Exploring Predictive States via Cantor Embeddings and Wasserstein Distance

Samuel P. Loomis and James P. Crutchfield

Complexity Sciences Center
Physics Department
University of California at Davis
Davis, CA 95616

ABSTRACT: Predictive states for stochastic processes are a nonparametric and interpretable construct with relevance across a multitude of modeling paradigms. Recent progress on the self-supervised reconstruction of predictive states from time-series data focused on the use of reproducing kernel Hilbert spaces. Here, we examine how Wasserstein distances may be used to detect predictive equivalences in symbolic data. We compute Wasserstein distances between distributions over sequences (“predictions”), using a finite-dimensional embedding of sequences based on the Cantor for the underlying geometry.
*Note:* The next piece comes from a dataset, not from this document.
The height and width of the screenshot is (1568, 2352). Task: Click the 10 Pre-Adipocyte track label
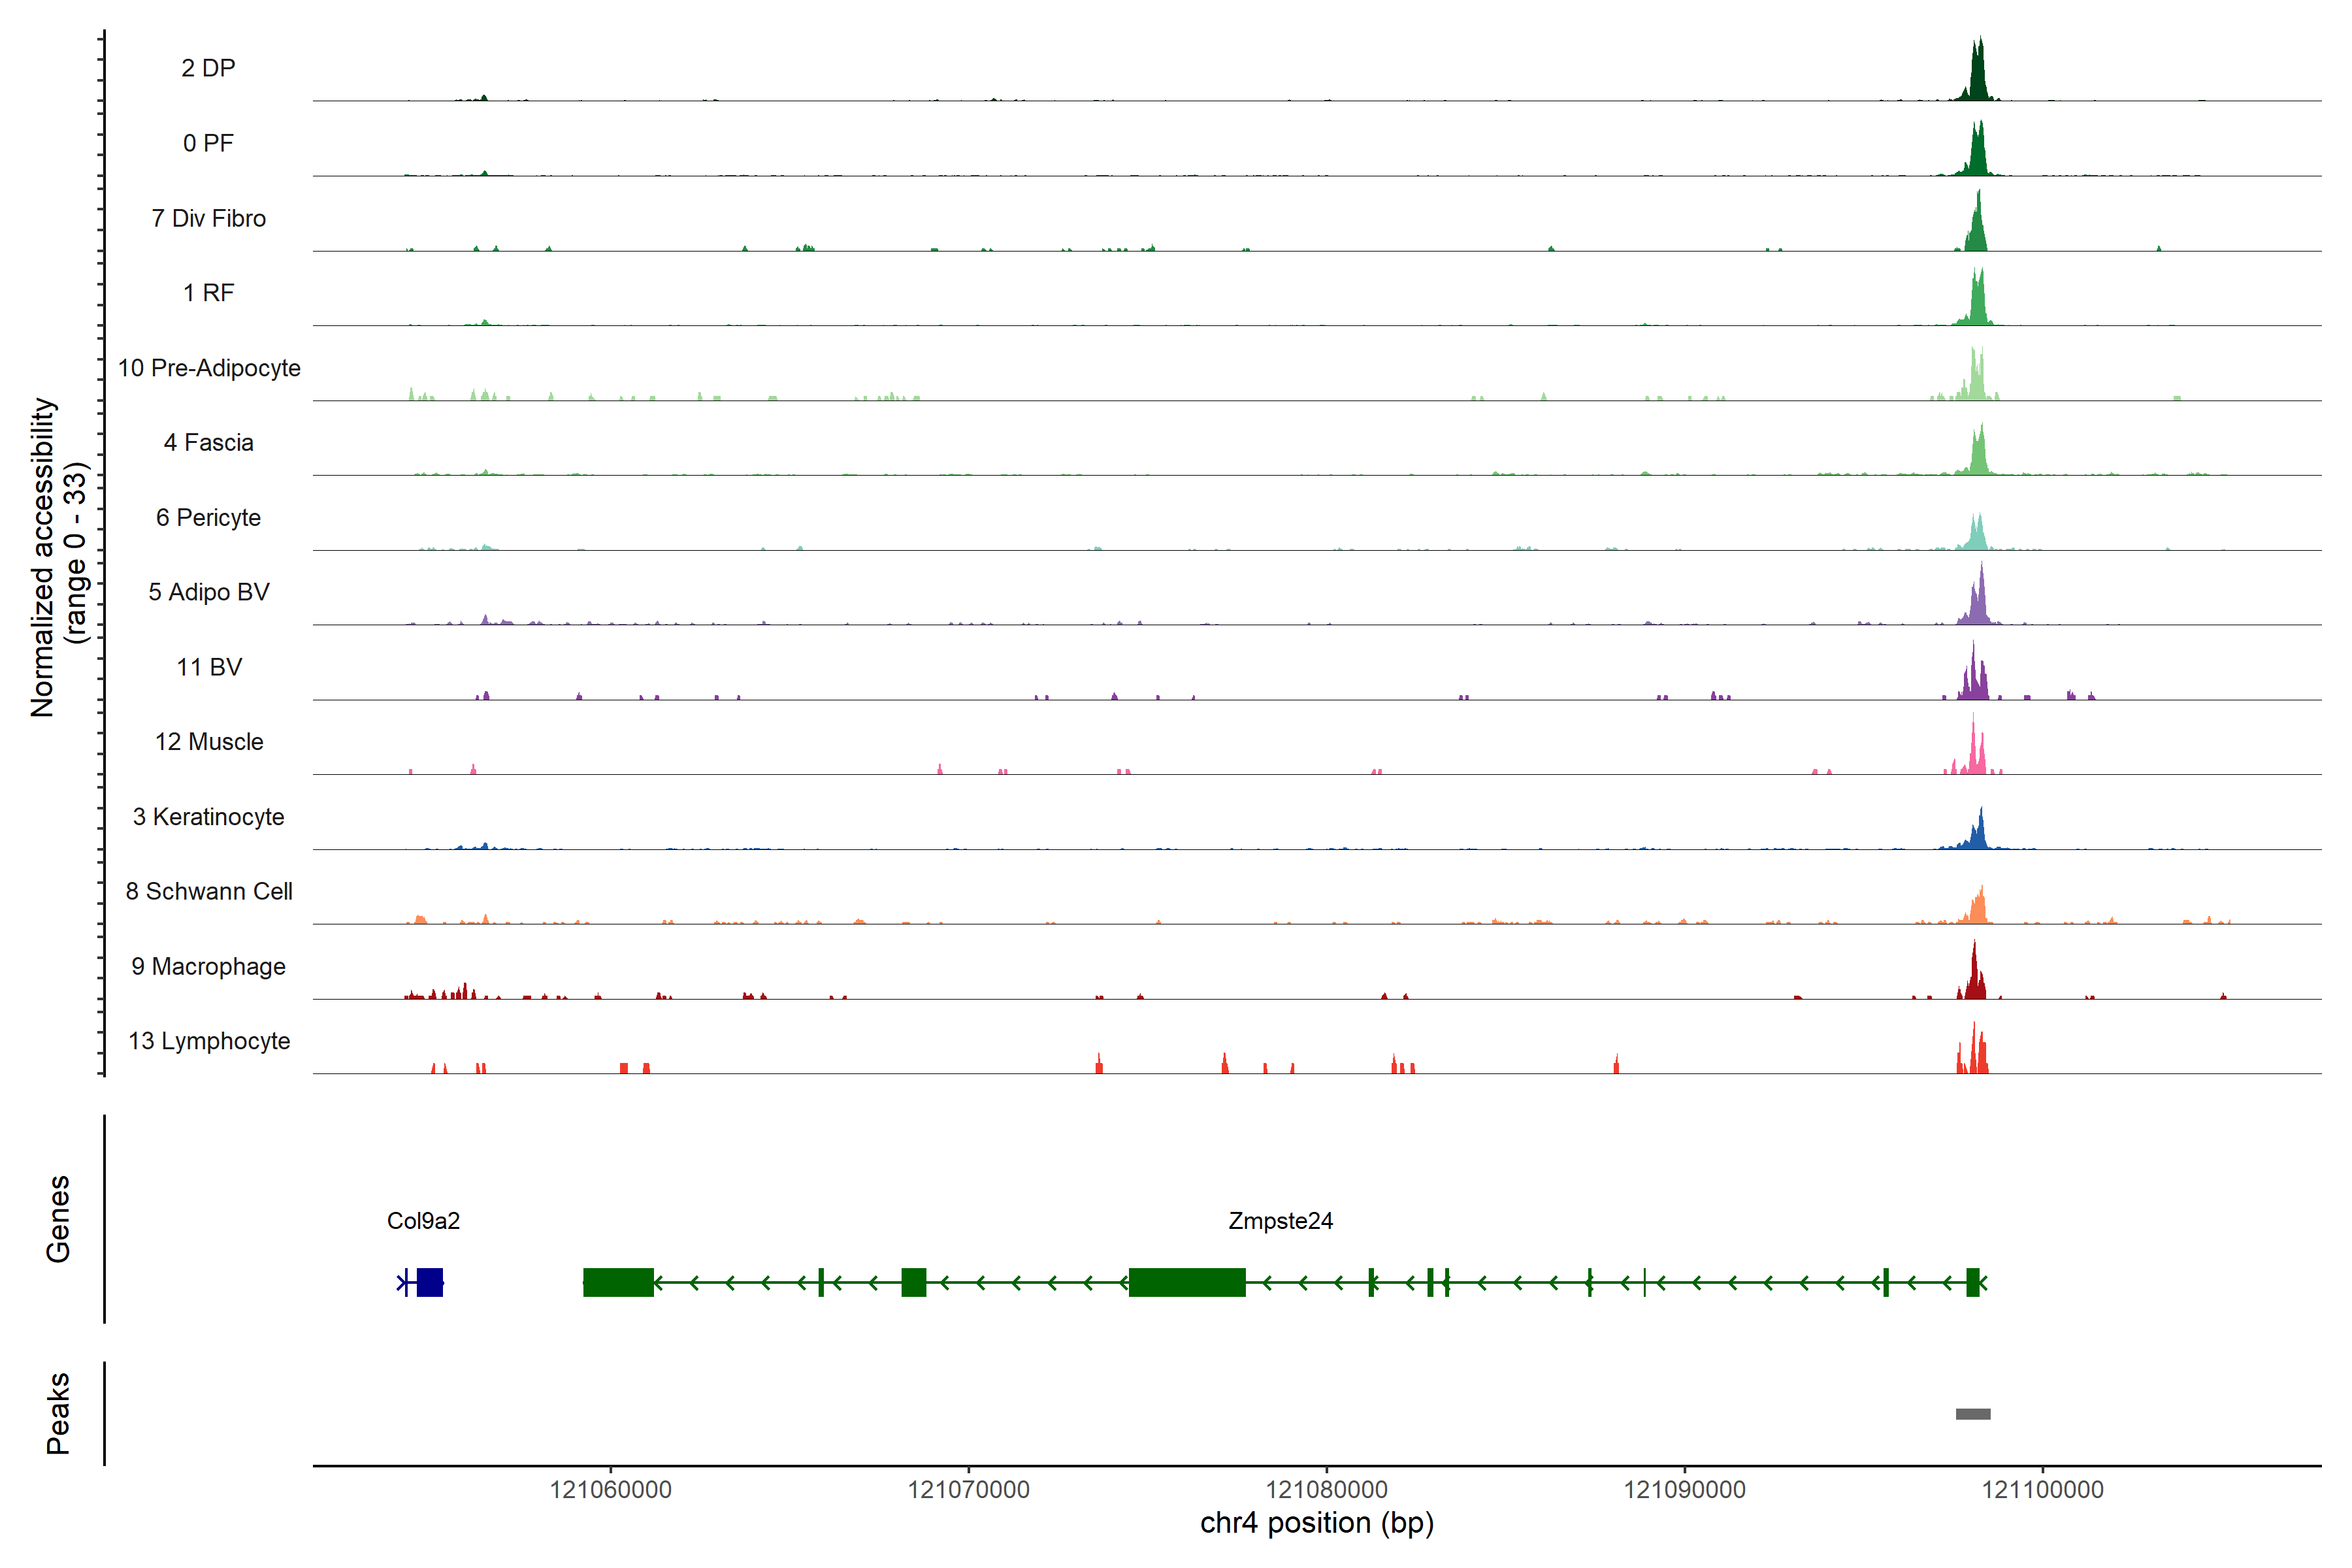coord(209,368)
We show that exploratory data analysis using the resulting geometry via hierarchical clustering and dimension reduction provides insight into the temporal structure of processes ranging from the relatively simple (e.g., finite-state hidden Markov models) to the very complex (e.g., infinite-state indexed grammars).

Samuel P. Loomis and James P. Crutchfield, “Exploring Predictive States via Cantor Embeddings and Wasserstein Distance”, Chaos 32:12 (2022) 123115.
arxiv.org:2206.04198 [cond-mat.stat-mech].